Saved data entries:
[Start of Attachment]
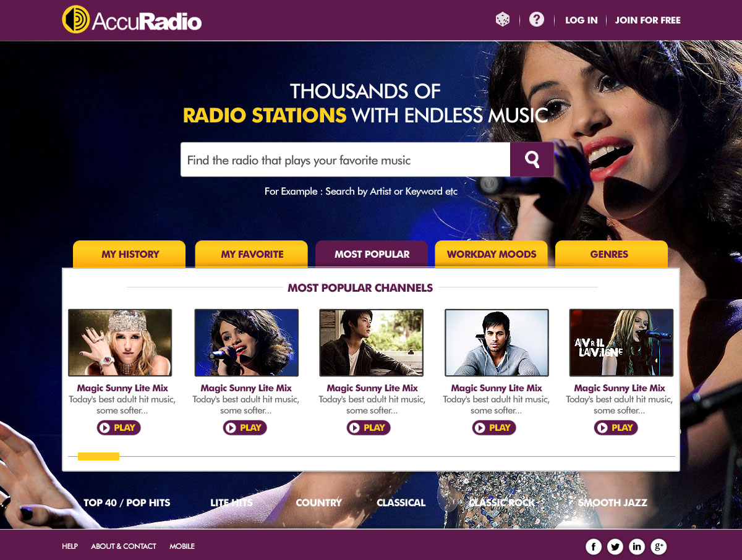Open the help question mark icon
This screenshot has height=560, width=742.
pos(537,20)
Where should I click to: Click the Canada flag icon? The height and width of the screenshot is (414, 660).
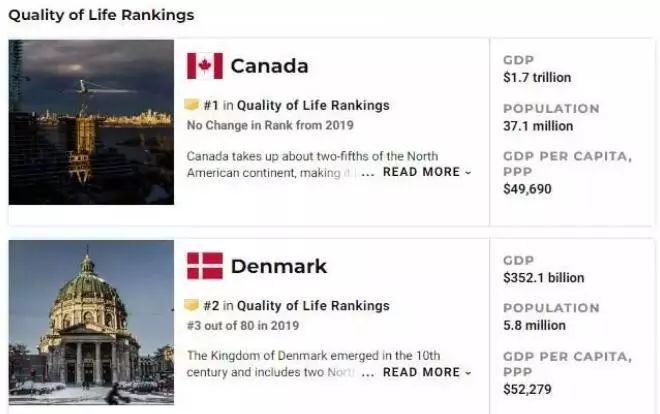click(x=204, y=66)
[End of Attachment]
» **TASK DIRECTIONS**
Nothing but the lines from the one containing "Where should I" through the last line of the records above should appear, each repeated exactly, with no pictures.

» **SOLUTION TO THE PROBLEM**
Where should I click to: Click the Canada flag icon? The height and width of the screenshot is (414, 660).
click(x=204, y=66)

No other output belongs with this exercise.